Book Recommendations: Powerful Characters and Their Worlds
Madeline Poage ’17 / Emertainment Monthly Staff Writer
Two aspects of a book can be particularly gripping—the world, and the characters that inhabit it. These are some of the best, making them an unforgettable read.
Wicked by Gregory Maguire
Enter Oz, the place of childhood fantasy, only with a heavy dose of harsh reality injected in. This is no whimsical world of the Wizard for children, but a dystopian political and social commentary ruled with an iron tyrannical will. The familiar characters that enter and exit the story are developed with backstories that make for fun Easter eggs, but it’s the land of Oz that really comes alive—a country with polarizing religious conflict, a crumbling economic system, racially charged rhetoric, and a yellow brick public amenities project. And the reader follows Elphaba, an unloved but passionate activist with green skin, down the rabbit hole into a vivid and crushing world of political intrigue, genocidal metaphors, and the one question that no one can seem to answer—what is evil?
Tricksters series by Tamora Pierce
In the medieval world of Tamora Pierce, Aly, daughter of a lady knight and a king of thieves, struggles to figure out where she belongs until a Trickster god decides for her and places her in the heart of a rebellion, in a maelstrom of social and political unrest. While the action and the underhanded scheming keeps the story moving and the characters stay fresh, the previously unexplored area of Tamora Pierce’s imagination is what keeps the books captivating. The story is one of two cultures clashing and this really comes through in the details that ground the setting in familiar reality and immerse the characters in the new world.
The Bartimaeus Trilogy by Jonathan Stroud
He didn’t come out of a magic lamp, but Bartimaeus is a genie, or djinni, through and through. A 5,000 year old creature who is sick and tired of being forced to obey the will of tyrannical magicians, Bartimaeus is defined primarily by his voice—witty, sarcastic, and almost too bitter to swallow. It’s him and his ideal foil, a warped and morally ambiguous boy magician, Nathaniel, who drive the three books. Stroud sets them up perfectly, pitting them in a battle of wills as they are forced to help each other in an alternate universe where magic rules the government and murderous intrigue and corruption is common. Roles are swapped, where the djinni is center stage, the victim, and the magicians are the villains. Despite being a children’s series, the books confidently delve into darker territory as morality, the struggle between freedom and slavery, and the importance of perspective are explored all through the lenses of two completely different, yet extraordinary characters.
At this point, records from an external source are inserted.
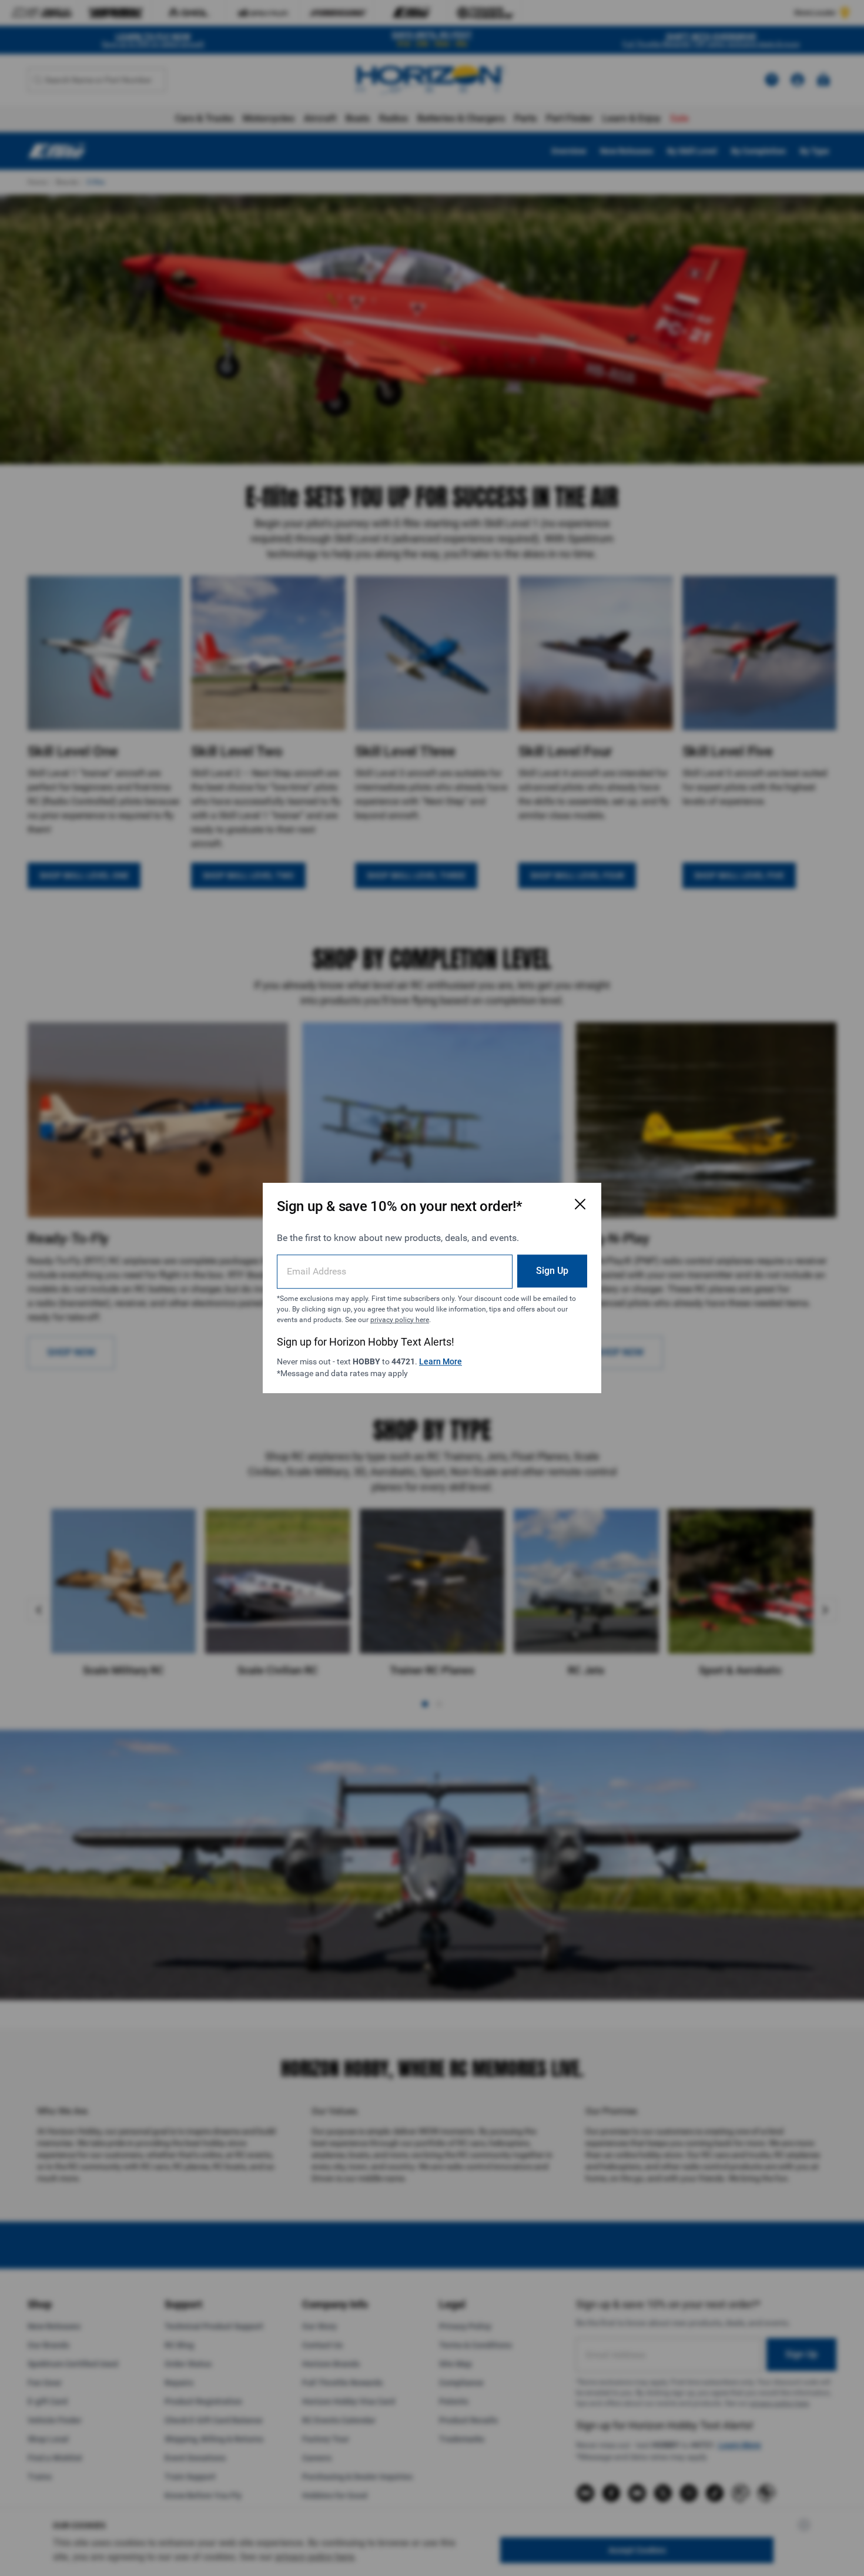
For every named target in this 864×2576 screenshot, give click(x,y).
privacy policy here (399, 1320)
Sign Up (552, 1270)
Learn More (440, 1361)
The Long Walk by Stephen King, writing as Richard Bachman
Written under a pen name and still one of Stephen King’s most underrated tales, The Long Walk takes place in a mysterious dystopian and military-controlled society where 100 boys enter a contest to walk the length of the northeast. The rules? Don’t stop walking. The last boy walking wins the ultimate prize, but despite the relatively simple premise, it’s the characters that turn this into a jewel in King’s crown. In a situation where standing as an individual is key, the boys do the opposite and band together, forming friendships that, in the face of imminent death, prove their worth. Each boy King focuses on is distinctive, with a voice, personality, and philosophy that creates a compelling and haunting cast of characters that one by one, are whittled down. Death isn’t just nipping at their heels, it’s catching their ankles and while the boys are doomed from the starting line, the readers have no choice but to follow them to the finish.
Fat Kid Rules the World by K.L. Going
In the eclectic underground music scene of New York City, fall into the thoughts of Troy Billings. Troy is an overweight suicidal teen, Curt McCrae an emaciated, semi-homeless punk rocker. Friends? Kind of. A dynamic duo that runs wild through this raw and energetic novel? Much more accurate. Couple them with a strict ex-military father and a snotty younger brother and that’s the cast. Is this starting to sound like a cliché? Probably. But just when it looks like all the characters can be pegged, can be neatly categorized into little stereotypical boxes, they defy all YA formulas to create a funny, heartfelt story that crashes together in an arresting and profound analysis of family, friends, and adulthood. Each character is memorable, but it’s the relationships between them—all of them—that strike at the emotional core.